Task details:
Rewrite the lines below as a JSON list of strings, one string per line, skipping blank lines and leaving out the pictures.

===============

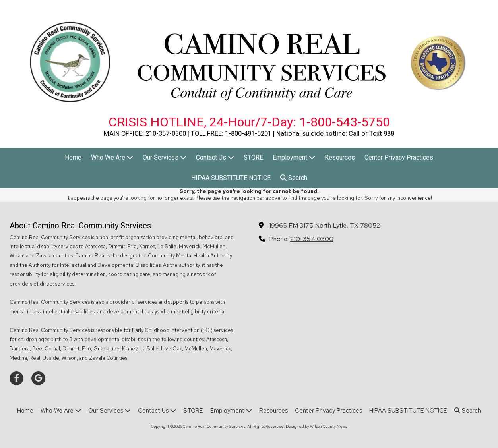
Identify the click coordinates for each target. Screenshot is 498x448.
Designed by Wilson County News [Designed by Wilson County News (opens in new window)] (316, 426)
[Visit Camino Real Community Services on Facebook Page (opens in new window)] (16, 378)
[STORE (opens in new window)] (253, 158)
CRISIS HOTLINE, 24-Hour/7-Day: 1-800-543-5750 (249, 122)
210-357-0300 (312, 239)
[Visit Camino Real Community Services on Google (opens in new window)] (38, 378)
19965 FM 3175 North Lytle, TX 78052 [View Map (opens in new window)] (324, 225)
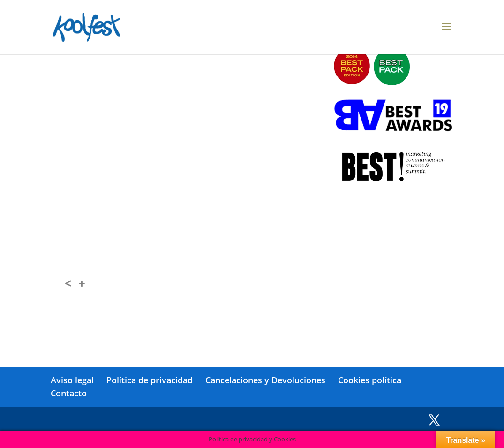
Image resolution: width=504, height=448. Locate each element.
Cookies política (369, 380)
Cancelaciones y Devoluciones (265, 380)
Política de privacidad (150, 380)
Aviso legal (72, 380)
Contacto (68, 393)
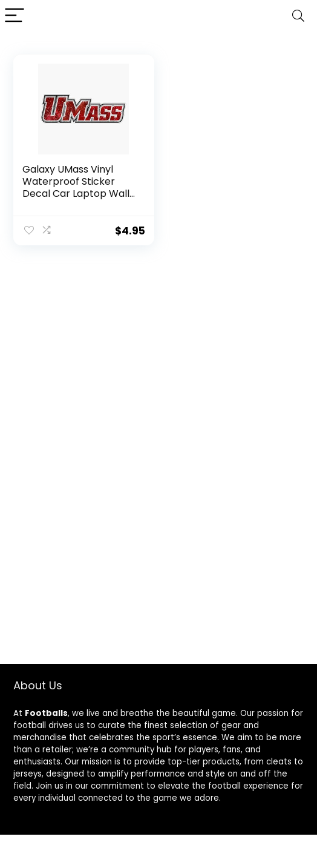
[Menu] (15, 16)
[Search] (298, 16)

===============

Response:
[
  "Identify the click coordinates for each target. Screenshot is 498x448.",
  "Designed by Wilson County News [Designed by Wilson County News (opens in new window)] (316, 426)",
  "[Visit Camino Real Community Services on Facebook Page (opens in new window)] (16, 378)",
  "[STORE (opens in new window)] (253, 158)",
  "CRISIS HOTLINE, 24-Hour/7-Day: 1-800-543-5750 (249, 122)",
  "210-357-0300 (312, 239)",
  "[Visit Camino Real Community Services on Google (opens in new window)] (38, 378)",
  "19965 FM 3175 North Lytle, TX 78052 [View Map (opens in new window)] (324, 225)",
  "Image resolution: width=504, height=448. Locate each element.",
  "Cookies política (369, 380)",
  "Cancelaciones y Devoluciones (265, 380)",
  "Política de privacidad (150, 380)",
  "Aviso legal (72, 380)",
  "Contacto (68, 393)",
  "[Menu] (15, 16)",
  "[Search] (298, 16)"
]